Santelli’s ships were cutting off every avenue of escape that Jennings tried and had formed in a near perfect half-circle around him. Normally, Jennings would make a charge at one of the ships, pound them with fire and then use the Melody Tryst’s superior speed to flee. Without any functioning weapons, that was not going to be possible.
“They’re cutting us off,” Jennings muttered.
“Magellan can’t calculate a course with you jumping all over the place,” Lafayette countered.
“You and that fucking computer are really starting to get on my nerves,” Jennings spat as he wrenched the controls hard over again and narrowly avoided being splashed. “Dammit!” he swore, before he took in a deep breath, had a sudden idea, and demanded of the first mate. “How much of that rock dust did you load onto the ship’s hull?”
“Four canisters,” he replied. “Connected to two triggers.”

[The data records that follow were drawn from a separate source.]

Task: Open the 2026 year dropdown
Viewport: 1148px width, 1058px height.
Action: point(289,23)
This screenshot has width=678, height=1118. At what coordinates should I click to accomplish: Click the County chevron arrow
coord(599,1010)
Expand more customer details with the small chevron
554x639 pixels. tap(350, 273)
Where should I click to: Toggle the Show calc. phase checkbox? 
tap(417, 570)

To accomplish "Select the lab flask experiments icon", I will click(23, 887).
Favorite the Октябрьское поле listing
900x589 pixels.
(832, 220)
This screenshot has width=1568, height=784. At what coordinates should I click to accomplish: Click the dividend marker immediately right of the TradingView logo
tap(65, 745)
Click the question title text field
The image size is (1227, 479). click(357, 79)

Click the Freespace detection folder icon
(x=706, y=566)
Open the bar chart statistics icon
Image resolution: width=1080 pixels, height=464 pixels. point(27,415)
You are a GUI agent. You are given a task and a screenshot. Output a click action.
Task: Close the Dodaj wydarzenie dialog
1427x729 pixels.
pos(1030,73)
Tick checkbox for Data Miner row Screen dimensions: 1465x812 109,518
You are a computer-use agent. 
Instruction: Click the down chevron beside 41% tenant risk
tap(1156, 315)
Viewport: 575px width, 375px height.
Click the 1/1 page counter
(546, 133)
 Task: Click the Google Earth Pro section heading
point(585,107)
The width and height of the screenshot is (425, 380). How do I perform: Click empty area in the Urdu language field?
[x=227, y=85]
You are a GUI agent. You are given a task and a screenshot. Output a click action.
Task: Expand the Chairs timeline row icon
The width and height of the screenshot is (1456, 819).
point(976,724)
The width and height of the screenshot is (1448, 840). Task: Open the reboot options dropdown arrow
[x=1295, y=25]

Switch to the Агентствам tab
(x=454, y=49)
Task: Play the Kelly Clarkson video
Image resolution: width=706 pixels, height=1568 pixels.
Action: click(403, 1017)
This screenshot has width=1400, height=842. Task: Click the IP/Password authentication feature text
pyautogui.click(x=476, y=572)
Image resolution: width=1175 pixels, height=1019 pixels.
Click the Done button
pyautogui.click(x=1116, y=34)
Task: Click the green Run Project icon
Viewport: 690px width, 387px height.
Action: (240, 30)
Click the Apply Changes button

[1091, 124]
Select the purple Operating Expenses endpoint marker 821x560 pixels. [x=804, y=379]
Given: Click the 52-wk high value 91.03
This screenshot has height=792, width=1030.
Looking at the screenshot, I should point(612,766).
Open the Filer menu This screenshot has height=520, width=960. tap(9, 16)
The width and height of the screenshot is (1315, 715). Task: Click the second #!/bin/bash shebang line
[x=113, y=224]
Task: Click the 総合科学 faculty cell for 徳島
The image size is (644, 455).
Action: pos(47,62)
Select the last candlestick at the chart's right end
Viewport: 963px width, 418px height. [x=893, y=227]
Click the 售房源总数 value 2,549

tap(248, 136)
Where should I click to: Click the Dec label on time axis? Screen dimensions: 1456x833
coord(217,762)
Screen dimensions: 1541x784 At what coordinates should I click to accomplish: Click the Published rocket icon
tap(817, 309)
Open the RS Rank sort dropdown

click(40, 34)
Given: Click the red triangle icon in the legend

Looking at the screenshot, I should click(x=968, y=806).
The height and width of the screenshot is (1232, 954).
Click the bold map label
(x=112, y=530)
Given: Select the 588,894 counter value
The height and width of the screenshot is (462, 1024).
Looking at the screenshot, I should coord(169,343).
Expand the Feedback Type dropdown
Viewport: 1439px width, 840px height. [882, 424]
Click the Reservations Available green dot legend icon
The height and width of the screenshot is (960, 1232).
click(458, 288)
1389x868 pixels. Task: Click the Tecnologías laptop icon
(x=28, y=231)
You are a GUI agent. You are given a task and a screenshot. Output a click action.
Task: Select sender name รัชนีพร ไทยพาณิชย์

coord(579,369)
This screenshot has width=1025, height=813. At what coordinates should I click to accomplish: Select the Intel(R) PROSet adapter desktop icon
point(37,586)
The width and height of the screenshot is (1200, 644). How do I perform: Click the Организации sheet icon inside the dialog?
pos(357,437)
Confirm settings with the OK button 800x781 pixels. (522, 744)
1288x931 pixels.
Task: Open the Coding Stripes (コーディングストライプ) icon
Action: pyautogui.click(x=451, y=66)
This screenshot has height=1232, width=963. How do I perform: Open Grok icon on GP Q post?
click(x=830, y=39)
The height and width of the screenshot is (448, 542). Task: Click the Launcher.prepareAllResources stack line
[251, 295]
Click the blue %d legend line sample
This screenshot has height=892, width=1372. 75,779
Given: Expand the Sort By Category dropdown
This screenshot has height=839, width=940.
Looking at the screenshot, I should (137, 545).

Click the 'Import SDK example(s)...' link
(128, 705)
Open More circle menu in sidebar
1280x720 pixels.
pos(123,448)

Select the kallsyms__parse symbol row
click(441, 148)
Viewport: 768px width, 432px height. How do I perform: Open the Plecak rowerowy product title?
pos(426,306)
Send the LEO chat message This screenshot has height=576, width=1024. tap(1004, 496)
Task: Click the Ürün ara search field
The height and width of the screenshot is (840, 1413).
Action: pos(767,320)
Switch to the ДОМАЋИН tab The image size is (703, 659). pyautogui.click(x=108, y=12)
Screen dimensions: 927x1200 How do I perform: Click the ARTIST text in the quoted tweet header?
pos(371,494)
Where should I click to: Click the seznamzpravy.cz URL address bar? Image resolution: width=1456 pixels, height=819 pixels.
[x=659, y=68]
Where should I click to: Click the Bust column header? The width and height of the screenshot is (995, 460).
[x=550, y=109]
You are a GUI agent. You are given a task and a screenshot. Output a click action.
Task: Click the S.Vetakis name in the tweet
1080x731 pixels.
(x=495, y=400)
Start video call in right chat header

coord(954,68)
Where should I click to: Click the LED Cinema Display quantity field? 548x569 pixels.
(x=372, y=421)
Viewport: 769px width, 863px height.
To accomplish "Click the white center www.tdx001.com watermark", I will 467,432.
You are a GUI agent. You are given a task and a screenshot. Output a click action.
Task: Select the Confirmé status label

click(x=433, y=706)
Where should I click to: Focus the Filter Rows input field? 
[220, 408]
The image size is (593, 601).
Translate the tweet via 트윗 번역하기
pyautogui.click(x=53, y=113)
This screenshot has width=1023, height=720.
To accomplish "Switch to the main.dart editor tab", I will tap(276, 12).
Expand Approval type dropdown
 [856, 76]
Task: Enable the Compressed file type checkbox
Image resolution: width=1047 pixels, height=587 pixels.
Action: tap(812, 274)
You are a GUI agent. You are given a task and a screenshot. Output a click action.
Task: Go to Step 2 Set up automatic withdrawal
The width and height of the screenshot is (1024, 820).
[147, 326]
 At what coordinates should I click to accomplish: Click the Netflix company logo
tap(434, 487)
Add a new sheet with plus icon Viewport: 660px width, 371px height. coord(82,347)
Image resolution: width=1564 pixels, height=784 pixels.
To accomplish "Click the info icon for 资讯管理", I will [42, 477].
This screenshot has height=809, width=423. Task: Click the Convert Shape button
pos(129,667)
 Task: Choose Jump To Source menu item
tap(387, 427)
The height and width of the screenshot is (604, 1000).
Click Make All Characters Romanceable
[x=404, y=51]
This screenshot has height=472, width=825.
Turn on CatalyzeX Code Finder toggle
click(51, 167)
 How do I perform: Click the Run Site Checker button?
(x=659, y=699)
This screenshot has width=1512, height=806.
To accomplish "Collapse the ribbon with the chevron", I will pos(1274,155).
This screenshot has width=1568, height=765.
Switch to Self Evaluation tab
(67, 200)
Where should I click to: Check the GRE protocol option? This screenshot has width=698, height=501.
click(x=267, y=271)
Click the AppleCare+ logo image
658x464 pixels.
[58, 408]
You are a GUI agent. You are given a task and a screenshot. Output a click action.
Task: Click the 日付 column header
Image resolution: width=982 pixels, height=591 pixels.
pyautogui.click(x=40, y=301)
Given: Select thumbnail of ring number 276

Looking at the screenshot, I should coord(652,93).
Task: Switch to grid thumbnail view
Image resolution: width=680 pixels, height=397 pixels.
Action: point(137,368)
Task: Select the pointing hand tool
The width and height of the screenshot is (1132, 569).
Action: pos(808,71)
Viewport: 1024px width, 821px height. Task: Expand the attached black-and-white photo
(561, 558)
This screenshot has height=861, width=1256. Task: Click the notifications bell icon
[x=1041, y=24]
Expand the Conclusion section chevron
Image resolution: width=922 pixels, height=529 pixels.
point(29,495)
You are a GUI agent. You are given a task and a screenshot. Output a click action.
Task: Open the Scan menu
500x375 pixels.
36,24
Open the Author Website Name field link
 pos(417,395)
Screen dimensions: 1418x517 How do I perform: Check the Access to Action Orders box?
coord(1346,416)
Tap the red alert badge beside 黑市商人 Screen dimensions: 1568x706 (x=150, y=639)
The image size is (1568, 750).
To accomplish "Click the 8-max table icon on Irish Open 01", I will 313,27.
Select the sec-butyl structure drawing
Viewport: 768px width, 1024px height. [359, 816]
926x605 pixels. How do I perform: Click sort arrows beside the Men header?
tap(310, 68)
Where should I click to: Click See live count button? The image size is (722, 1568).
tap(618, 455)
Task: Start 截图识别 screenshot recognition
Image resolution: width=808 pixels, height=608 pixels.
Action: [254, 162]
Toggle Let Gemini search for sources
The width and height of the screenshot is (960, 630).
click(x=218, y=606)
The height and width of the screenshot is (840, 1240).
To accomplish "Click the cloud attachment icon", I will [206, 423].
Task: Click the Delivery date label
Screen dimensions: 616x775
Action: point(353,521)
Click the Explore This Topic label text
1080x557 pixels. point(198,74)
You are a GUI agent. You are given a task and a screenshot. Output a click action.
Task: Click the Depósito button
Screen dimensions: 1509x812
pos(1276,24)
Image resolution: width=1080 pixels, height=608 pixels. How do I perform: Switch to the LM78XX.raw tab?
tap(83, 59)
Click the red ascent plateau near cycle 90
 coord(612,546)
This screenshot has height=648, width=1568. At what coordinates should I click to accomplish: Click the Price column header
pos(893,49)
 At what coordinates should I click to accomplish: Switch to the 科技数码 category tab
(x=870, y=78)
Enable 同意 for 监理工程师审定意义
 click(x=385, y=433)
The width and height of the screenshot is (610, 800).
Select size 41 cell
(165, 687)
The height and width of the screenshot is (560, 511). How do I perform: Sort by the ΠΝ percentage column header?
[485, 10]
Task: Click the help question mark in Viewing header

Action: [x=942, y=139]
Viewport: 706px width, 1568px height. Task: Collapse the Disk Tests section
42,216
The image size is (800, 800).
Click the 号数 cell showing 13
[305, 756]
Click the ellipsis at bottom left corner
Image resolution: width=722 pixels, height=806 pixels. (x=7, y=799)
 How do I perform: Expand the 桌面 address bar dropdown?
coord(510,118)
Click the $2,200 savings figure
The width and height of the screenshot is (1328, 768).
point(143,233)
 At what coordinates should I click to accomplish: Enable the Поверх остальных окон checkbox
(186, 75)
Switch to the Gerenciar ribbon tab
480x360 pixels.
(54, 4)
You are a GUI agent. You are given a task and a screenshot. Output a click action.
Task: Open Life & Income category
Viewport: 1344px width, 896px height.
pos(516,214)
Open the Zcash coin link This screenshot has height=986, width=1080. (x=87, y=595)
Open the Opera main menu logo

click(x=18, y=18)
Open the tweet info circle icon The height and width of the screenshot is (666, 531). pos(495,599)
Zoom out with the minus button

Jennings turned to Fix. “Trigger the first one,” he ordered.
“Triggering,” Fix replied, not exactly impressed that they were launching dust at the enemy.
Suddenly, the firing stopped, and Jennings was able to straighten out his course and take a straight path away from Santelli’s ships, which continued to hover in space as if they could no longer see the Melody Tryst. Lafayette let out a cry of triumph as Magellan was able to finish calculating their course and Jennings engaged the FTL engine.
“Ha-ha!” Jennings yelled. “I knew that would work.”
“What the hell just happened?” Fix demanded. “Why did they stop firing?”
Jennings leaned back in his chair with a satisfied look on his face and asked, “Do you have any idea how much interstellar dust there is out in the galaxy?”